As of 13 May 2014, despite these materially adverse movements and request from the Board, Mr Davies, who then had responsibility for the model, had not provided the Board with revised financials based on current parameters.
Your Directors’ 1 May announcement also talked about the Company increasing its exploration effort. Any increase in the resource base would make the NPB Project even more attractive.
Mr Davies agrees that Image would enjoy better market traction if the Company had a bigger resource base.
The Choon Kong Lim/ Ribton Group’s plans for its team to run your Company are also unclear.
With Choon Kong Lim/ Ribton Group’s declared plan for Mr Davies to be reinstated as Managing Director, he was obviously a core part of their team…or so they would have had you believe.
However, in a meeting on 11 April 2014, Mr Eric Lim, speaking on behalf of his father, Mr Choon Kong Lim, informed a representative of the Company that, if successful in taking control of your Company, it would only be a matter of time before Mr Davies was removed as Managing Director. Mr Eric Lim’s position was restated in a telephone conversation on 14 April 2014.
Messrs Donovan and Fletcher, when given the opportunity in a meeting with a representative of the Company on 29 April 2014 to support Mr Davies, were not willing to do so, instead stating that his position would be reviewed once they were in control of your Company.

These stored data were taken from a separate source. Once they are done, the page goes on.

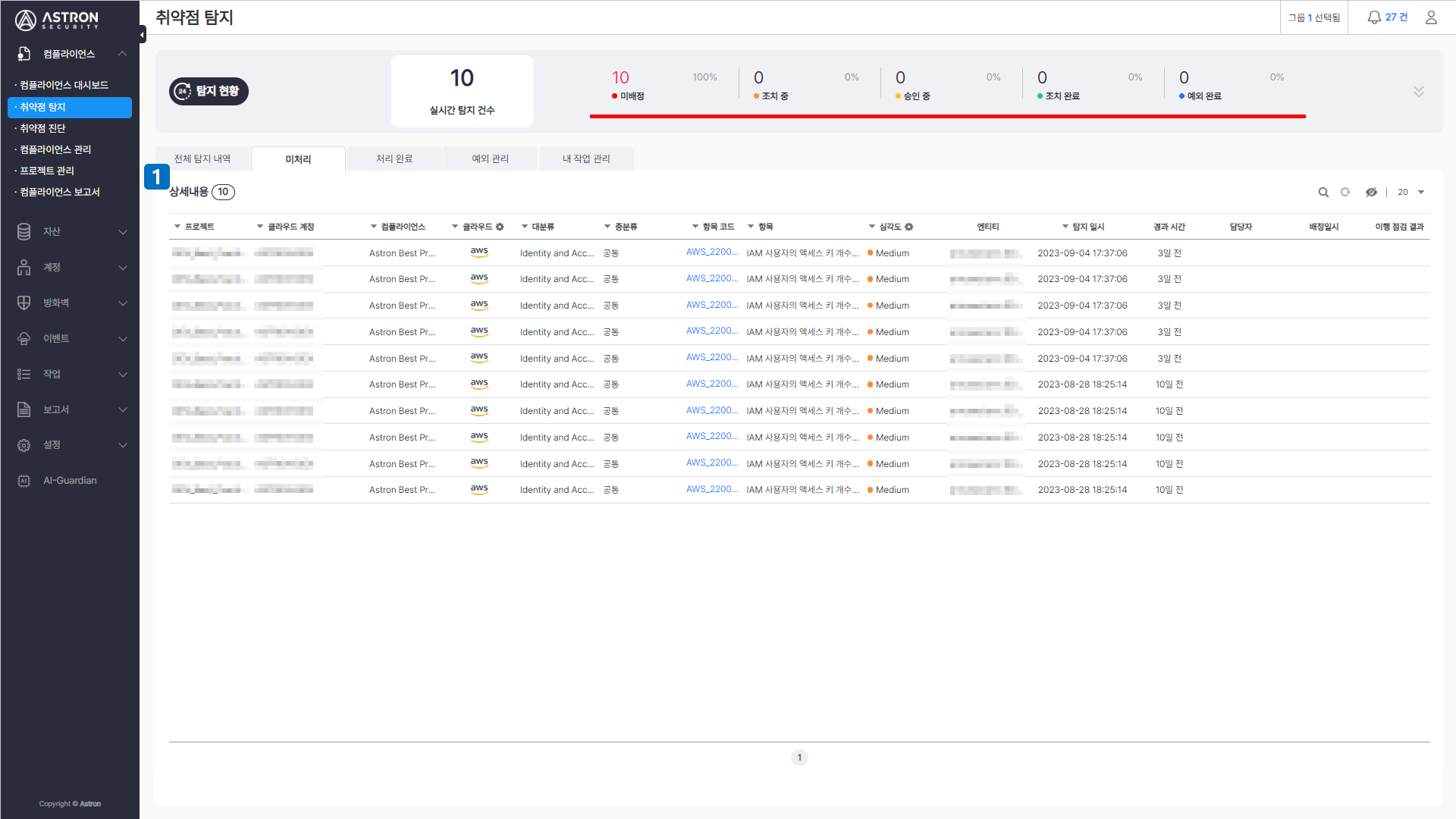
Task: Click the red progress bar under the status counts
Action: pyautogui.click(x=947, y=116)
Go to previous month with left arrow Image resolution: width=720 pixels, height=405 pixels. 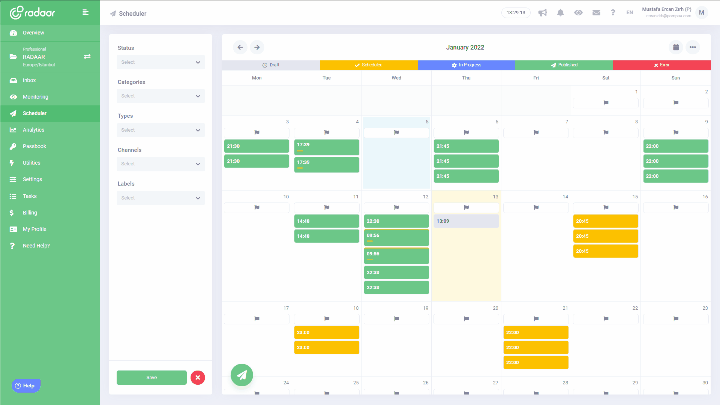(240, 47)
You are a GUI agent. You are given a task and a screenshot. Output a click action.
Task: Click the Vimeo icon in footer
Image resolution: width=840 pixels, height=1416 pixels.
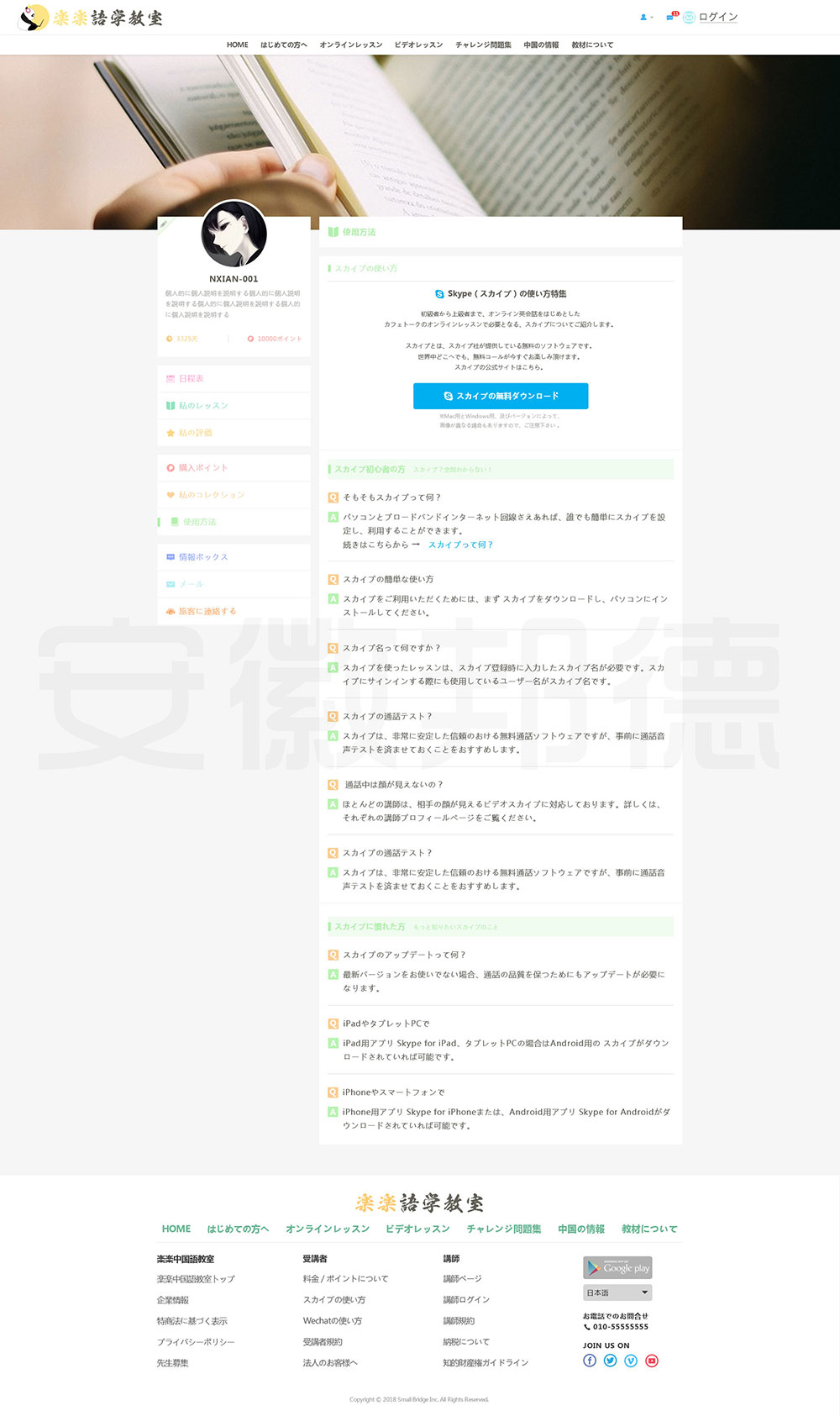[x=631, y=1361]
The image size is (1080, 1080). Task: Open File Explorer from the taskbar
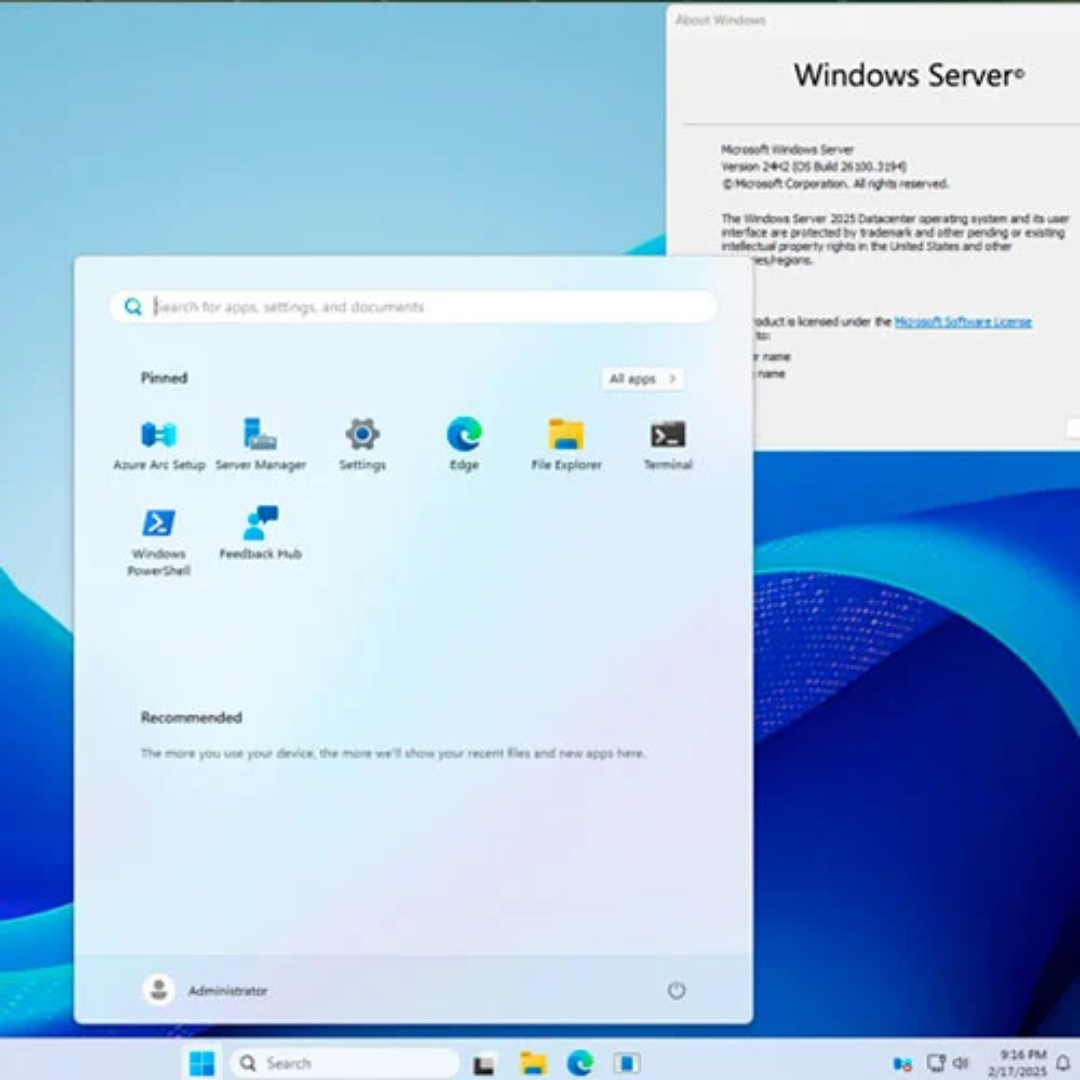coord(533,1063)
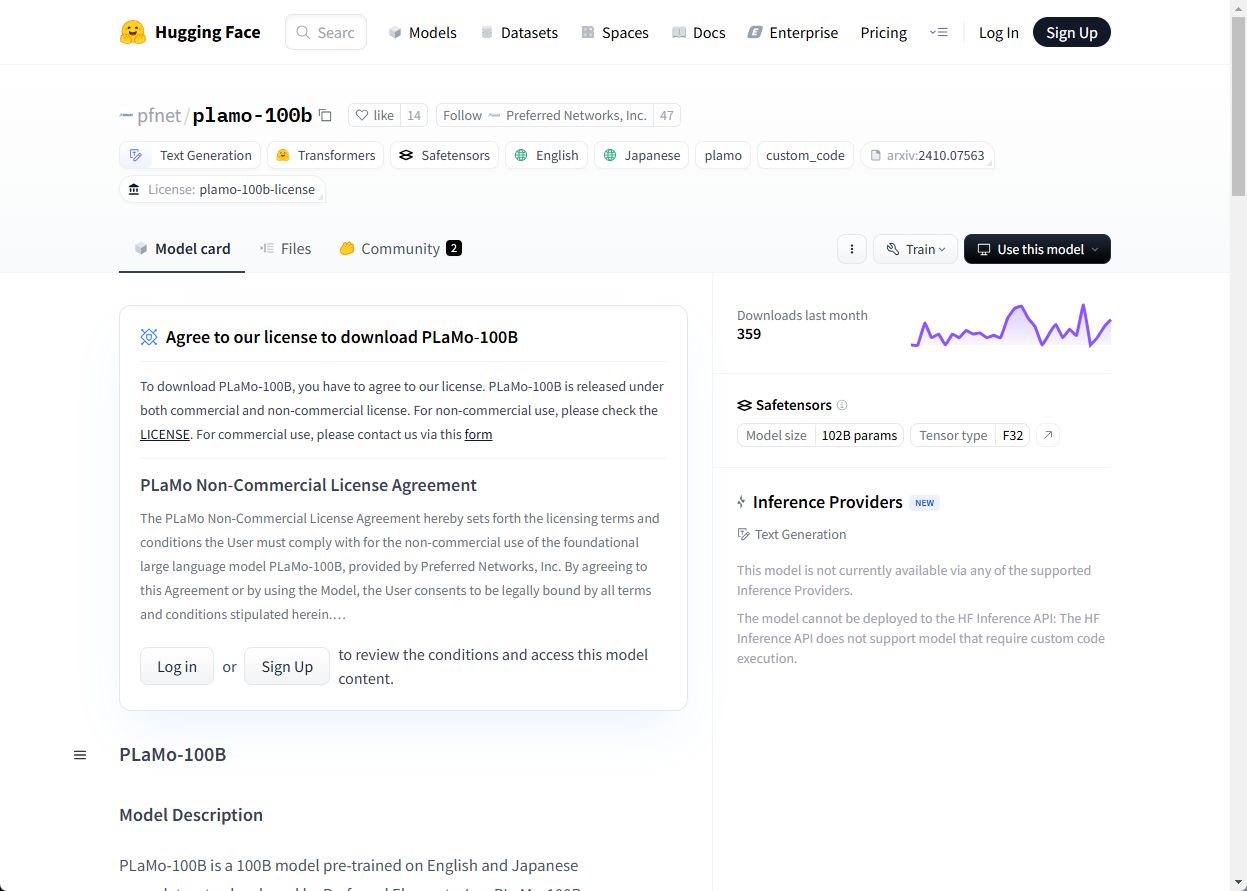The image size is (1247, 891).
Task: Follow Preferred Networks, Inc.
Action: [545, 115]
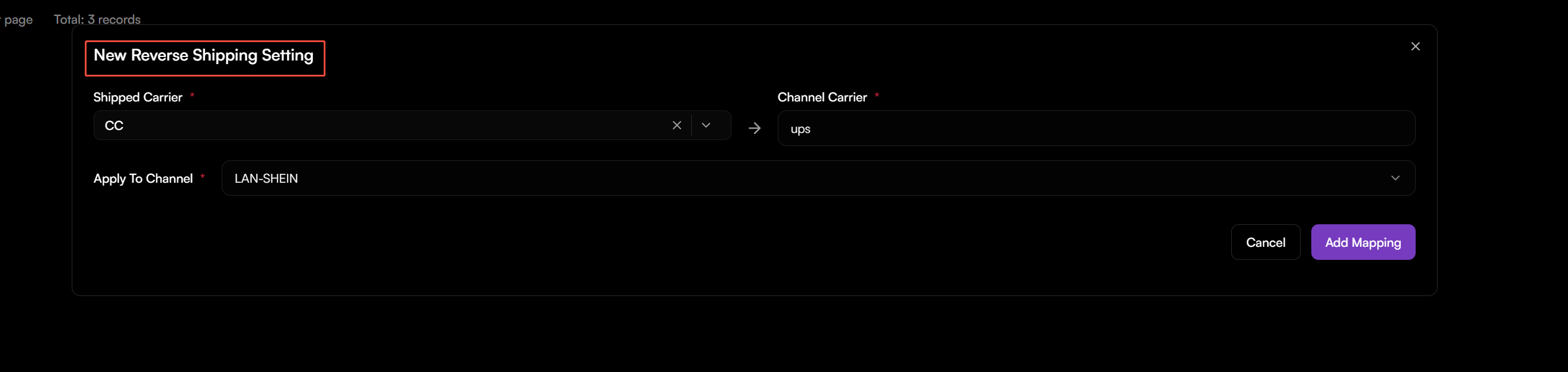Clear the Shipped Carrier selection using the X icon
This screenshot has height=372, width=1568.
coord(677,125)
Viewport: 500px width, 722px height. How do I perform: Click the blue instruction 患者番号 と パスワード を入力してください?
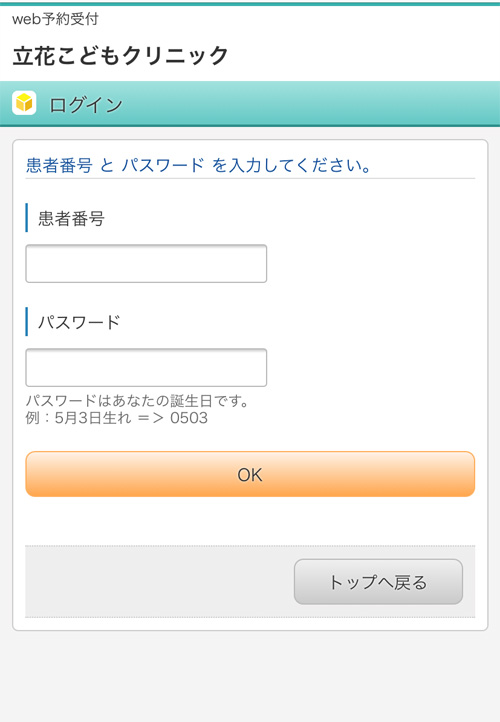pos(199,165)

Given this, you should ask why did the Choon Kong Lim/ Ribton Group say they would reinstate Mr Davies as Managing Director?
The Choon Kong Lim/ Ribton Group’s plans for Mr Sakalidis are just as confusing.
On the one hand, they have submitted a resolution requesting he be removed as a Director.
On the other hand, Mr Donovan has indicated that he may entertain reinstating him both as a director and as a consultant.
In other words, it would seem that the Choon Kong Lim/ Ribton Group’s plans for Mr Sakalidis are first to seek his removal as a director, then to entertain reinstating him.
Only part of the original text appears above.